Can parents do that?

ba
- in Xbox
17

I'm M15,

I have to be home at 9 p.m. During the week and at 10 p.m. On the weekend because my mother thinks it would harm me. She didn't say where with. I'm good at school and I get up in the morning too.

Today I didn't put up with that anymore because I find it really embarrassing from my parents and I'm ashamed of it in front of my friends.
Today I left 15 minutes later, despite an agreement, because I'm no longer a child and I won't put up with that in front of my friends. My mother suddenly stood in front of my friend's door. I ignored her and drove away from her even though she said I should get into her car.
When I was home, my mom and her boyfriend took away my PlayStation and laptop.

The laptop is not only mine, it also belongs to my siblings. I swapped the Playstation for MY XBOX myself, so I bought it myself. I'm not allowed out the weekend either.

Next time they want to take my cell phone away from me. Which I got for Christmas.

What should I say because I won't listen to you anymore!

What are they allowed to do?

My sister is 16 and sat out twice and Tuesday 2 hours longer than me!

ro

As your legal guardians, they can do all of this. Give announcements when you are at home and take things away from you for educational purposes.

You didn't obey the rules and you rebelled unnecessarily. Accordingly, the consequences. Learn from it

ba

No, I don't put up with having to be home so early for no reason

ro

Then live with the punishments. It's your decision.

An

They are allowed as legal guardians. By the way, the times are not so bad that you have to wage war at home.

ba

But they have no reason to let me go so early! My mother said it would harm me, but I'm very good at school!

Ca

Parents are allowed to have a whole lot… Of consequences if their rules / current agreements are not kept.

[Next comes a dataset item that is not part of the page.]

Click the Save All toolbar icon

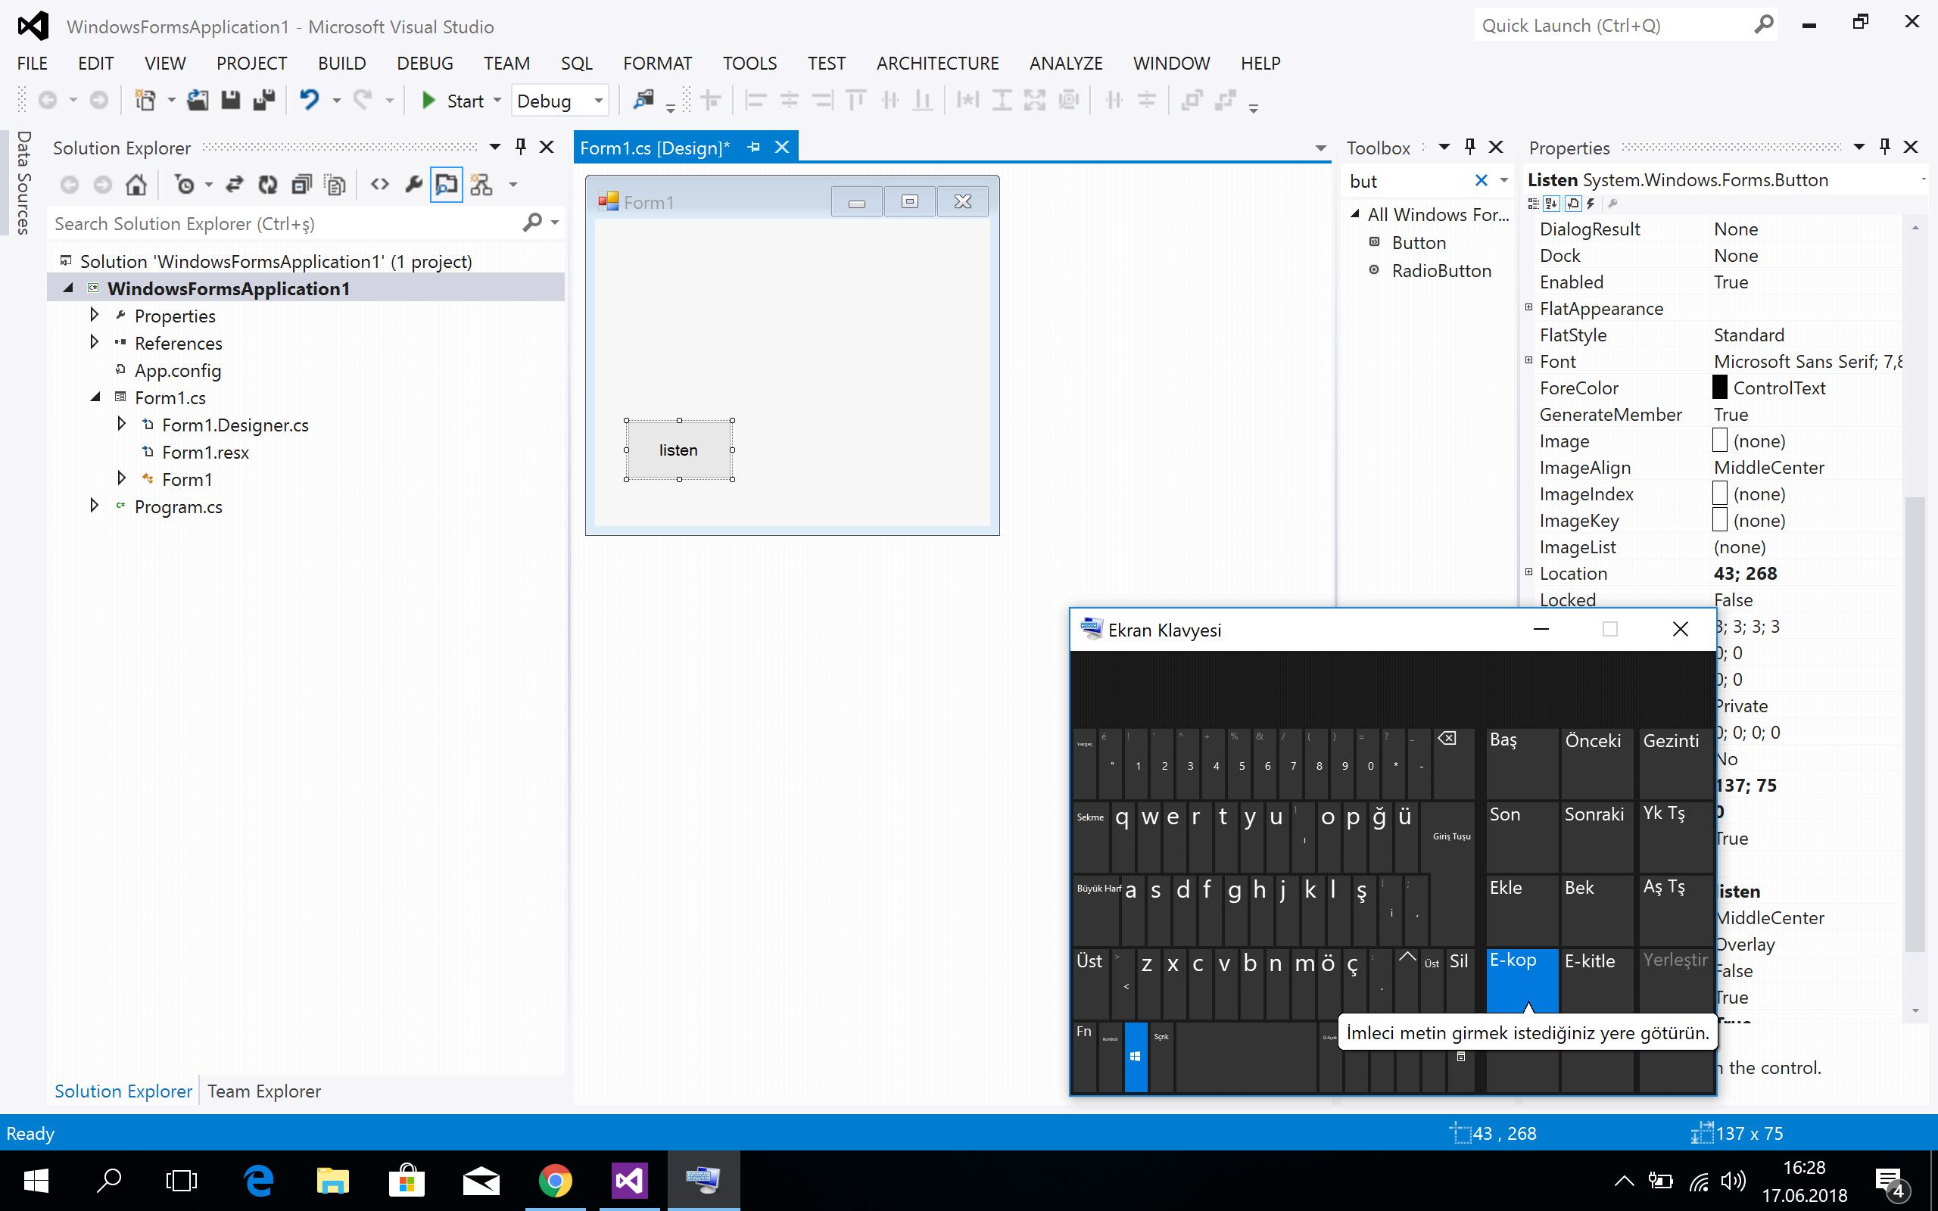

There are so many possibilities, the main thing is that there's no corporal punishment.

If you are delayed because the train was delayed, or because the bus got stuck in a traffic jam… Then you can't help it and you don't usually get into trouble.

If you are late because you simply don't feel like the rules that have been in force until now - there are usually consequences at home.

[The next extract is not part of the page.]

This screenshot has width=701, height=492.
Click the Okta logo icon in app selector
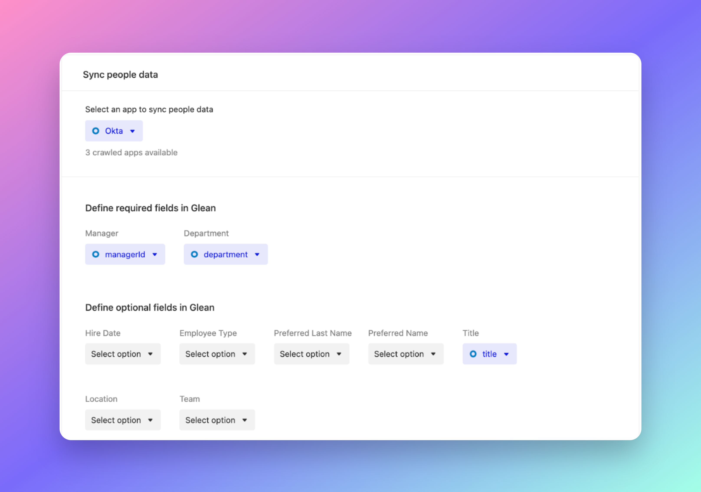click(x=96, y=131)
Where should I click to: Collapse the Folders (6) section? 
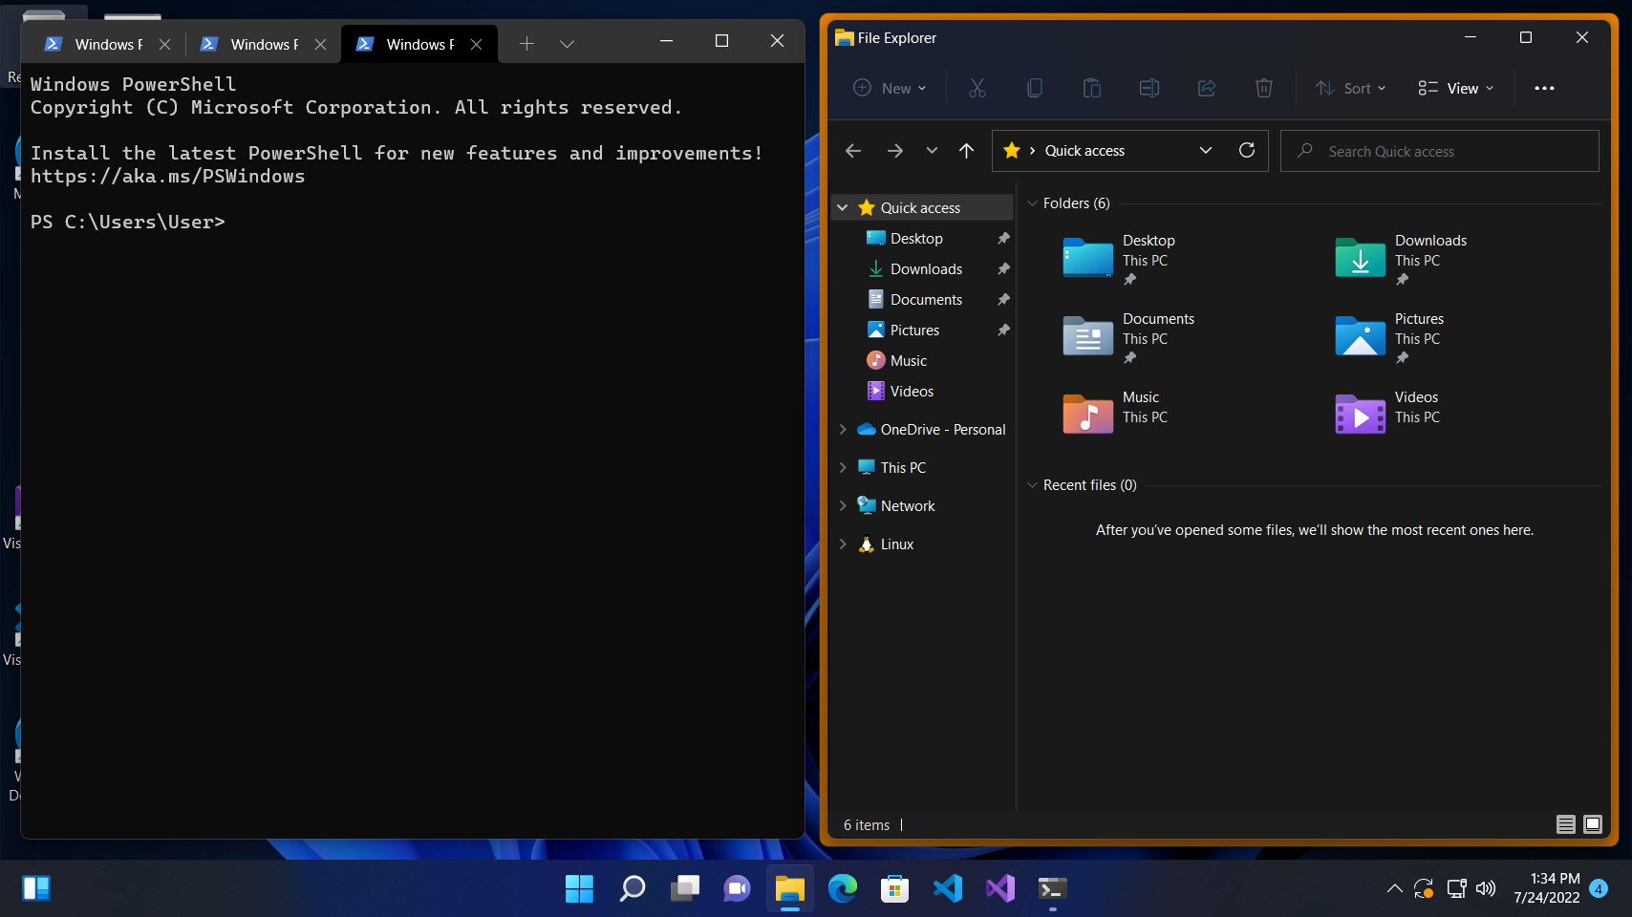(1033, 203)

So you don't want to stick to any of the rules that apply at home from now on? Then prepare yourself for the fact that your parents will possibly acquire this from you.

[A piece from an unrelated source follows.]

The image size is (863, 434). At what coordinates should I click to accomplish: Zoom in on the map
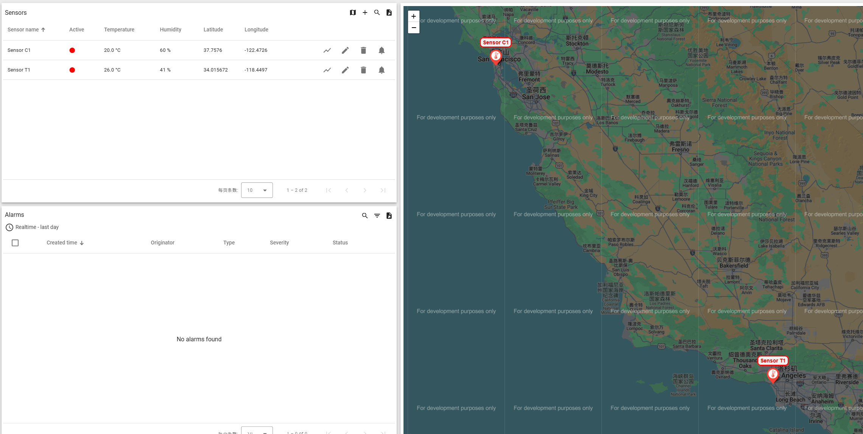click(x=414, y=16)
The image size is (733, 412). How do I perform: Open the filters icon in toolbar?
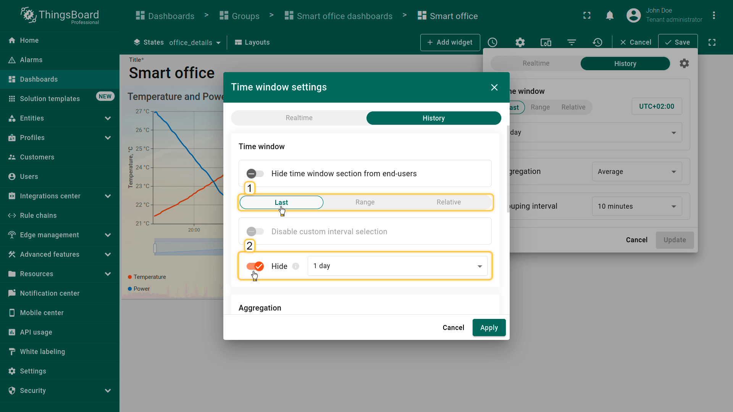click(572, 42)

For example: Do not include yourself in the meals (cook less for one person), no longer wash, dry, iron or lay your laundry. Don't remind yourself of doctor's appointments, leave out your pocket money (it's a voluntary service anyway, not a must), neither vacuum nor ventilate your room, make the bed fresh, no longer care for any pets of yours, don't wake you, leave yourself to yourself… Sounds fine at first glance, of course, like freedom. But in the end you have more work on your neck and you have to think and act more independently.

Ch

Of course they can. You seem to have reasonable parents. Even if you have different views, reconsider your behavior and remember that your parents want the best for you. Your mom doesn't benefit from being home 2 hours earlier or later - she makes rules that she thinks will help you.

If you absolutely do not think you can deal with it, then address it objectively and exchange your views and try to find a common level.
But honestly, the behavior you described tonight just so clearly shows your immaturity and your need for rules. If you behave like this on a regular basis, your ma will definitely not agree to a deal… 🙄

ba

My parents do almost nothing of that. In addition, pocket money is required if I help out with the household and I do that!

ro

"Pocket money is also required"

Of course not. Pocket money is not an obligation. Not even if you help. The other way around: if you don't help, even more can be stolen from you. You have a bit of an unrealistic attitude

ba

I know my mother very well and if she has an opinion then she never compromises on any topic. And to be honest, my parents shouldn't get so upset, they used to be allowed out much longer themselves!

Al

The reason is that when you are 15 you don't have to hang around alone at night. Your parents violate their duty of supervision and upbringing if they allow it.

What does "good at school" mean for you? There's probably still a lot of room for improvement.

ba

I'm legally allowed out until 10 p.m.

Al

No. If your parents don't want that, then don't.

ba

Nevertheless, they did not violate their supervisory duty

ba

Ok and how should I buy something then, I can work more correctly at 16

Al

But they would.

ba

No until 10 p.m., how do you come across such garbage?